▶ SET OF TASKS:
1. In the comment thread on dieting, why does Scientific Lutheran take homemade sweets elsewhere instead of keeping them at home? Answer in one to three sentences.
2. Write the next part of the comment thread on dieting, starting after its last comment.

BEGIN EXERCISE TEXT

YOU CAN DO THIS JENN!

Heather, Queen of Shake Shake said...

I'm on day 19 of Wii Fit 4-5 times a week plus watching what I eat.

I've lost nothing. Not a thing, damn it!

I want some fucking nachos. I can go without the cake, but the nachos with white queso, oh I want to have an orgasm just thinking about it.

corrin said...

Dieting does suck, but I started Atkins 10 days ago, and I'm down 10 pounds. Their website is fantastic for recipes, and this is the first time I've been on a diet and NOT been hungry.

Tonight...meatloaf with spinach and feta! But I'm looking forward to having a cupcake on my birthday in March.

M said...

I'm not a dieter, but I have recently started to workout, which I HATE! I started packing on the pounds since I turned 30 three years ago. I'm tired of the spare tire around my waist so I joined a gym and go every day whether I want to or not! Sometimes I don't make it there until 8 pm, but I still go. The first couple of weeks were pure agony. I didn't want to be there, I've hated working out since birth, etc. After 4 weeks of being on the elipitical and treadmill, I've lost 10 pounds so now I feel like it's worth it. I'd be psyched if I could lose 5 pounds each month for awhile. Now I feel super gulity if I don't make it to the gym. It for sure is a lifestyle change, but if you want it bad enough, you'll do it. You can totally eat whatever you want in moderation. I still enjoy a bowl of potato chips and some chocolate on a daily basis. If I can do any of this, anyone can!

Scientific Lutheran said...

Lifestyle change. Just a diet with another name.

To deny what you love, that's not living. Life is meant to be lived.

But. Don't make a chocolate cake on a friday afternoon. Make it last thing sunday night and take it to work with you. Have a piece, 2 pieces, but you won't eat it all, because others will eat it for you.

I do this with all of the sweets I crave. I make it, but I have to take it somewhere with me. That way it doesn't sit at my house and taunt me.

I'll never be 120 lbs again. Hell, I'll might never be 140 lbs again. I've made my peace with that. But, I'm still funny, nice, not bad looking, and I actually eat when I go out on a date, and that's nice too.

Ericka said...

hmm. the problem though is if you deny yourself until you snap and snarf down everything in reach. are treats in moderation possible?

END EXERCISE TEXT
BEGIN SOURCE DATA

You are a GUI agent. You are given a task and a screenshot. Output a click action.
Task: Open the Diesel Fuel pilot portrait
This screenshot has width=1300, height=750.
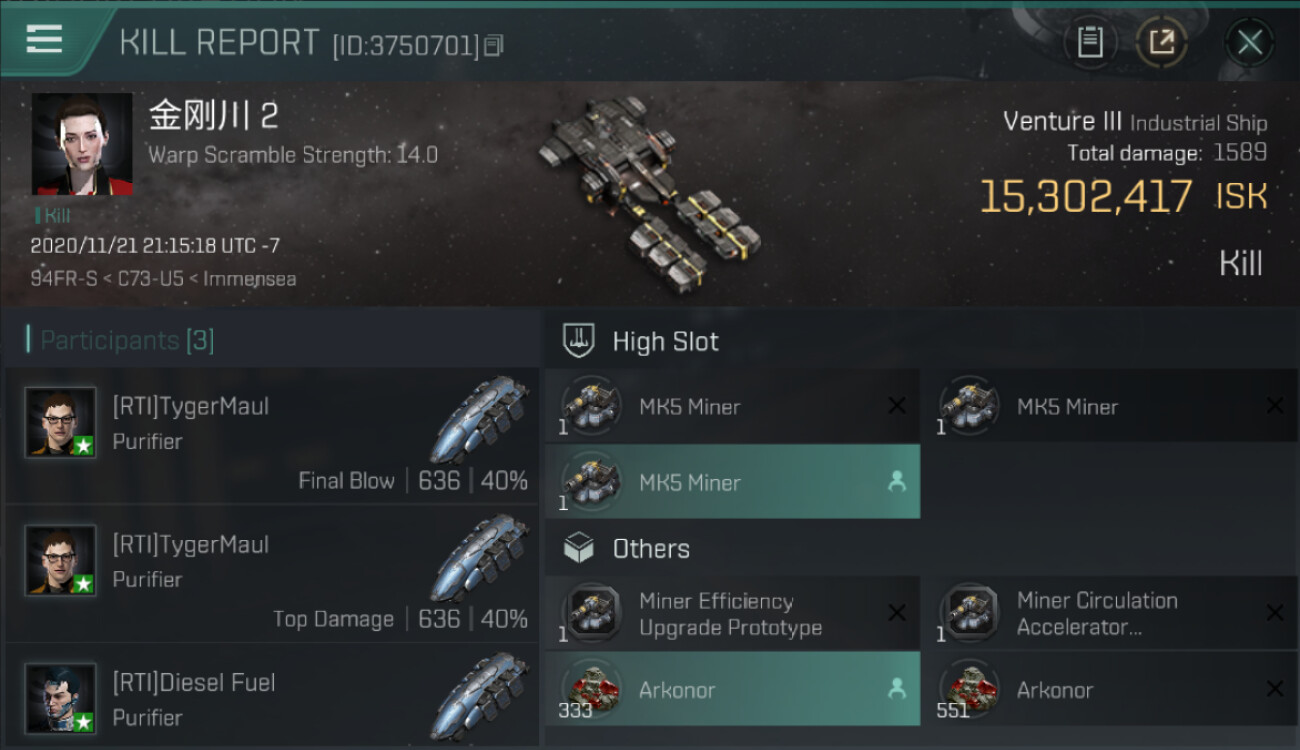coord(61,698)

END SOURCE DATA

▶ ACTIVITY ANSWERS:
1. Taking the sweets along means they don't sit at home and taunt the commenter. When a cake goes to work, the commenter has a piece or two and other people eat the rest.

2.
Self-Proclaimed Supermom said...

Jennster,

I have tried EVERY diet...Atkins, The Zone, Vegan, Pills, you name it. It is pure hell and torture and the weight just all comes back once you start eating regular again.

Don't torture yourself. Try Weight Watchers!! I have been doing it for 5 weeks now and have lost 8lbs! It is not hard, and you can eat what you want.

It's all about planning, making better choices, and knowing the difference between being satisfied and full. It works, and it's easy.

Hugs :)

Sarah, Goon Squad Sarah said...

I am with you. I obsess about food constantly and it is a million times worse when I am dieting.

The Redheaded Lefty said...

So, I have been through this before, too. I lived at home while my dad died of cancer. People kept bringing food and I was obviously depressed. Depression makes me stuff myself. I gained 20 pounds in four months and felt so damn bad about myself. I cannot (will not?) watch my eating. I like everything. So, I find that I have to keep moving. Before my daughter, I was running a lot. It isn't as necessary not that I carry 30 lbs around all day, but still. I have to move or I pack on the pounds. I heart sweets.

Kristabella said...

This is why I love Weight Watchers, because if I want something, I eat a small portion of it and count the points.

Next time you want fries, get the frozen ones in the grocery store. Still fries, not as bad for you as McDonald's.

You can do it!

Shannon said...

I'm on the 300th anniversary of "The Day I Start My Diet." Dieting sucks ass. And I am SO bad at the "balance" thing.